Here’s a small and annoying example of The Compounding Effect: It’s 7 a.m. and you get an “I’m sick” text from your delivery employee. Ten minutes after you inform the warehouse manager he’ll be delivering today, he texts you to say the brakes are out on the truck. And, of course, this compounds into a very unhappy customer who needs what now is not going to be delivered on time.

Oh, by the way, that delivery was going to be C.O.D., and you need that cash for payroll.

And then there are Compounding Effect examples that transcend annoying to potentially existential: It’s 6:30 pm on a Friday. You’re working late on a proposal for a business loan you need – the appointment with your banker is already set for 9 a.m. on Monday. Then you get two emails that, as a pair, exist nowhere else, except in your inbox.

The first email is from your most important customer notifying you that they have a new plan, but unfortunately, you’re not part of it. An hour later, still reeling from the loss of revenue from that customer, the second email arrives. It’s from the state D.O.T, notifying you of road construction that, starting next week, will reroute traffic away from your storefront for the next 12 months. How are you gonna spin this compounded news in your loan proposal? 

Out here on Main Street, when it starts going bad, it all goes bad. Even on the weekend.

“When” – not “If” – is the first word of the title of a professional CEO’s plan to deal with The Compounding Effect. Prior to 2020, your plan would be set in motion when any one of the usual suspects showed up, like an illness, an accident, or revenue interruption from a storm, power outage, cyber-attack, or a customer decision that goes against you.

Elements in that business continuation plan include cash reserves, retained earnings, strategic insurance, operational safeguards, organizational cross-training, and avoiding customer concentration. Believe it or not, that last one is often the hardest. Thank you, Mr. Pareto.

Alas, as we’ve now learned, sometimes the suspects, usual or unusual, not only travel in pairs, but they can make an ugly baby. Like this year, when The Compounding Effect manifested in truly brutal form.

The smartest among us did forecast the potential for a global pandemic delivering a deadly virus that could kill our loved ones. But even those geniuses didn’t predict the unprecedented political response to the deadly coronavirus.

As March dissolved into April, our troubles began compounding when federal recommendations and state/local government “mandates” effectively separated us from our customers. Even in Bizarro World, businesses were never “forced” to close and customers “ordered” to stay home. Consequently, no 2019 Earthly contingency plan anticipated such a compounded disruption.

In a recent article for MarketWatch.com, Steve Goldstein reported on the work of a team of analysts at Deutsche Bank. They projected a 56% chance that in the next decade planet Earth could be visited by one of these four: a major influenza pandemic killing more than two million people, a globally catastrophic volcanic eruption, a major solar flare, or a global war.

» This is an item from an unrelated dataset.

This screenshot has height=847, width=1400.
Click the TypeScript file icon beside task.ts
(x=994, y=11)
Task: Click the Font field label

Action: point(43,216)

Six months ago, that warning would have been foreboding and scary. Having now paid dearly for being T-boned by the compounding of a deadly virus and a devastating economic shutdown, we’ll refer those researchers to what we’ve learned about the binary – possibly trinary – implications of The Compounding Effect: When it starts going bad, it all goes bad.

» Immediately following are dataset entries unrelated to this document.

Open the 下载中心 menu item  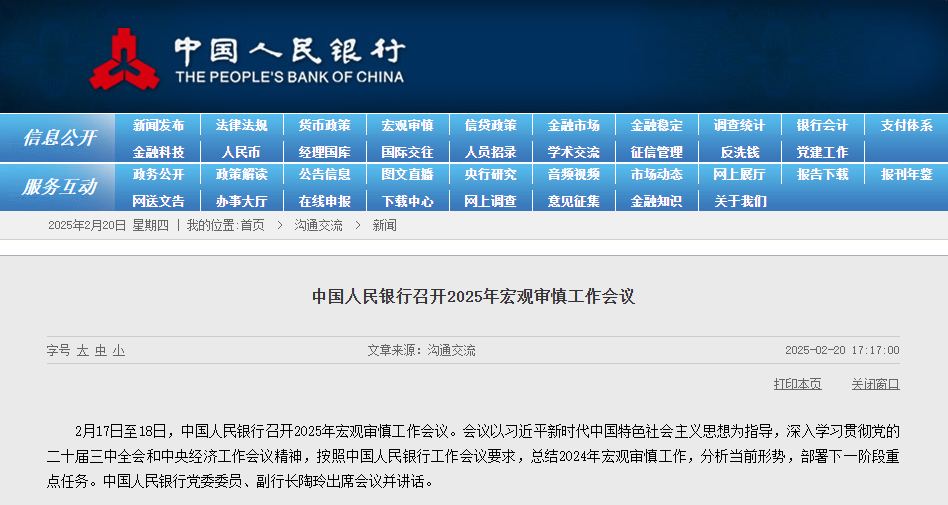pyautogui.click(x=407, y=201)
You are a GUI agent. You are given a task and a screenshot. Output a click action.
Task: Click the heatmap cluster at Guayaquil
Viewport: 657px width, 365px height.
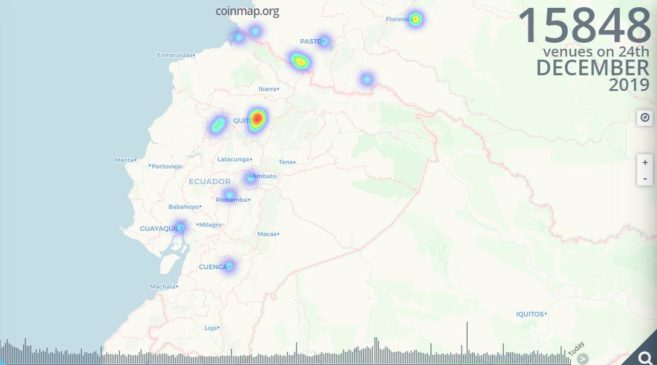click(180, 227)
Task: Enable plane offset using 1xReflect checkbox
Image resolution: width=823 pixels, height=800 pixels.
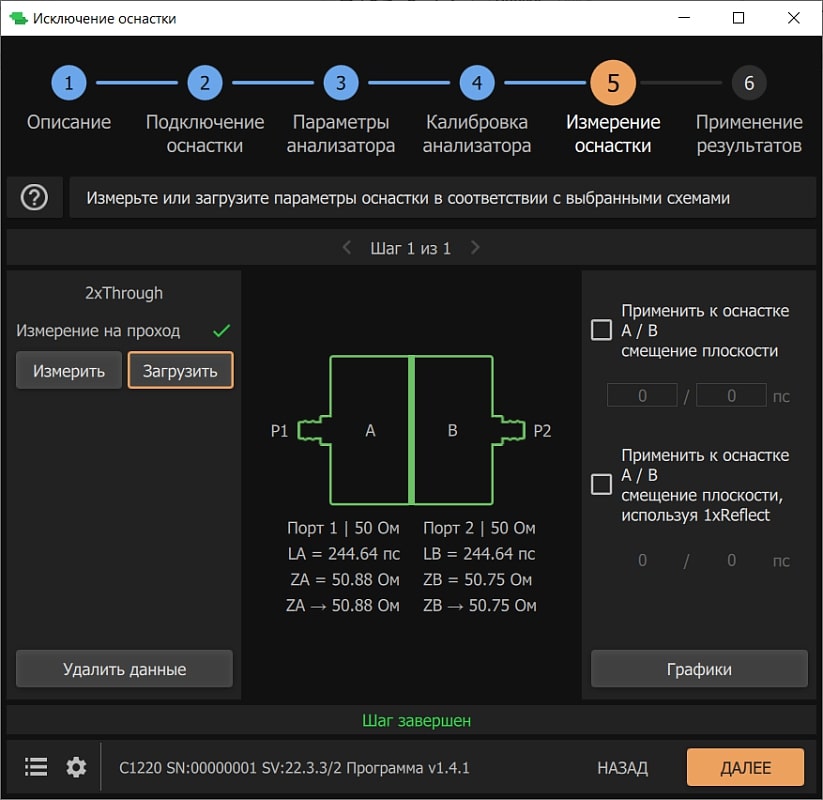Action: tap(601, 484)
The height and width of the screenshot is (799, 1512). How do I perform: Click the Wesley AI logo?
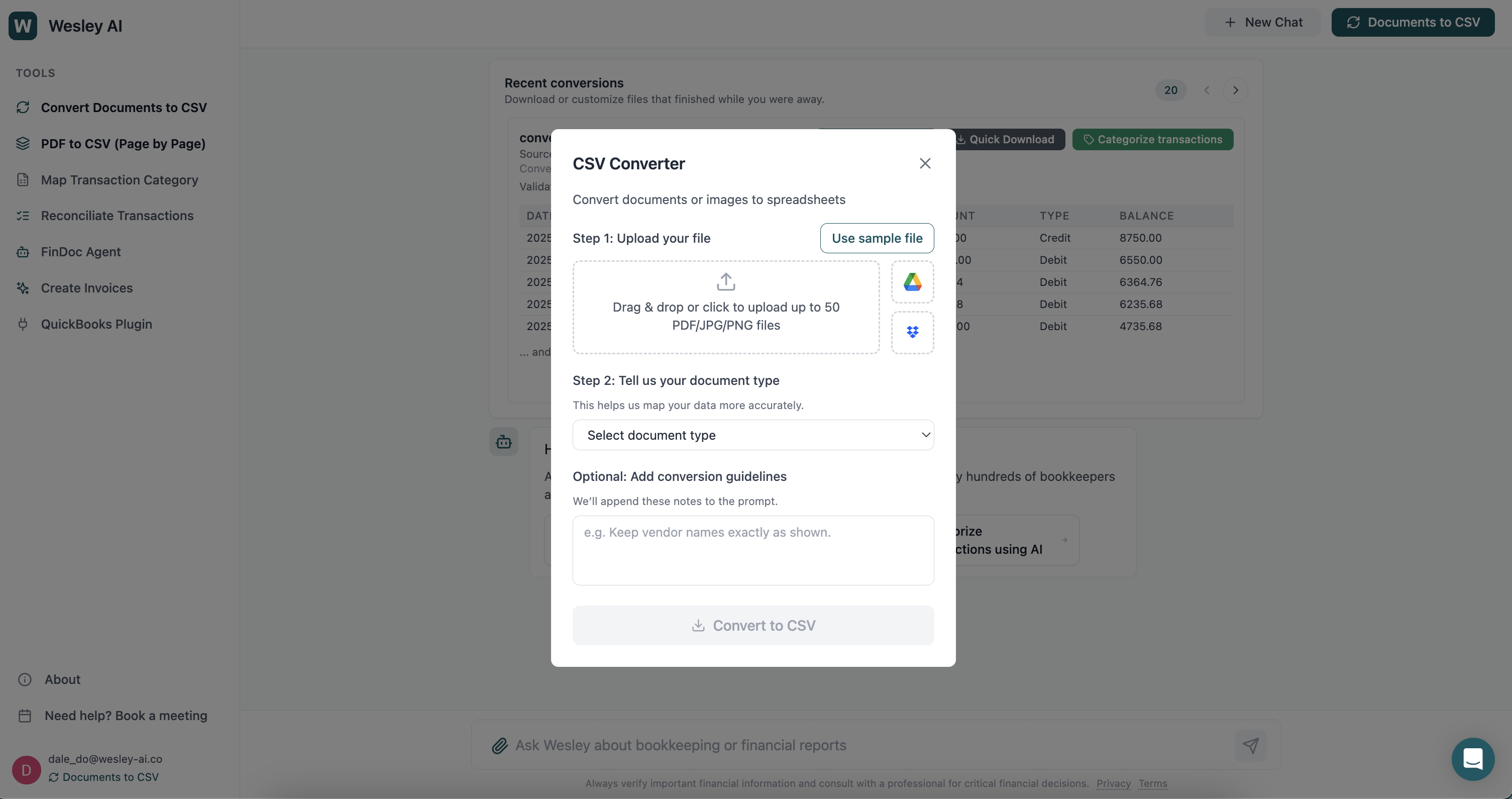click(x=23, y=26)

Which brings us back to that professional CEO designation.

In the New Regular of the post-pandemic economy, where the unimaginable and unprecedented have become our reality, every CEO from Main Street to Wall Street knows he or she must establish and fund risk mitigation in anticipation of the next close encounter with The Compounding Effect. Which is now more powerful than compound interest.

Write this on a rock … Buckle up and pull the straps tight. We’ve been warned.


Jim Blasingame is the author of The 3rd Ingredient, the Journey of Analog Ethics into the World of Digital Fear and Greed.